Realising the potential of community pharmacy
How can we maximise the public’s experience when interacting with community pharmacists?
With a specific focus on:
  • polypharmacy
  • improved health outcomes in the local population
  • shared decision making tools
  • generating significant savings for local NHS organisations through reducing wastage and preventing avoidable emergency hospital admissions.  

Ideas (Advanced diagnostics, genomics and precision medicine)

Innovation 'Elevator Pitch':
Evaluation of near patient testing within community pharmacy to help reduce inappropriate antibiotic prescribing associated with respiratory and urinary tract infections.
Overview of Innovation:
Inappropriate antibiotic prescribing can lead to higher rates of antimicrobial resistance.

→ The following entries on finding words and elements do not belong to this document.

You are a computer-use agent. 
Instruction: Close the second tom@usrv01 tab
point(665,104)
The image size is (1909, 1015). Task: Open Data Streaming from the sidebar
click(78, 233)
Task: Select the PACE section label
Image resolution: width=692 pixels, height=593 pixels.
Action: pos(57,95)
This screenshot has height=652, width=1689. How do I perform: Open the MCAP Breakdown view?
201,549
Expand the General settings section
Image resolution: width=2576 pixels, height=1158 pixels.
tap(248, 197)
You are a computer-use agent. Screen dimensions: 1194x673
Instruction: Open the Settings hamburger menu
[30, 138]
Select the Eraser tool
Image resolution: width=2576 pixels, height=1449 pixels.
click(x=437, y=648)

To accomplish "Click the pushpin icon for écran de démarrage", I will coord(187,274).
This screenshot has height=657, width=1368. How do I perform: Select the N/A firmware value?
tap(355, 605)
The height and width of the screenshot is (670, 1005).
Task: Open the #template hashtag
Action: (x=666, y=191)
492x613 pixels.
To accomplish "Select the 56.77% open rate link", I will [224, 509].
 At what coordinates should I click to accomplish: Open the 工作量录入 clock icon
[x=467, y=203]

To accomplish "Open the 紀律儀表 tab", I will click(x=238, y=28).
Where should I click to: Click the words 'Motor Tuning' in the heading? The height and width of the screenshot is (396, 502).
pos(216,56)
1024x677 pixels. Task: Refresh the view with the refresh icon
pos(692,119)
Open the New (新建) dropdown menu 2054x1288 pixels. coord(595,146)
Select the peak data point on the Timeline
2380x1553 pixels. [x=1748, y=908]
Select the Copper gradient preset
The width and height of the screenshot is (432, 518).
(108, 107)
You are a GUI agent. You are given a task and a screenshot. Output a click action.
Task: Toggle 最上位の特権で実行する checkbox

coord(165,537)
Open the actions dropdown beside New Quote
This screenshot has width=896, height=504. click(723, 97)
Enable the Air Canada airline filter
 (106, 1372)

Taking steps to reduce the number of inappropriate antibiotics prescribed will help delay the emergence of resistant organisms and prevent harm by reducing the incidents of Clostridium Difficile. 

GP practices are often the first port of call for infections such as such as sore throats. It is estimated that 50-95% of sore throats in adults and 70% in children are caused by respiratory viruses which could potentially be managed safely within community pharmacy without the need for antibiotics.

Patients presenting with sore throats to GP practices fall into three groups namely, those with clear bacterial infection, those with viral infection and those where there is a degree of diagnostic uncertainty. In the latter group, a near patient test to aid diagnosis may help reduce diagnostic uncertainty and may prevent inappropriate antibiotic prescribing. 

Near patient testing is well established in general practice e.g. urine test strips for urinary tract infections. Recently, other devices have been introduced which look at CRP, Strep A, RSV, Flu.  These devices have been shown to aid diagnosis rates. 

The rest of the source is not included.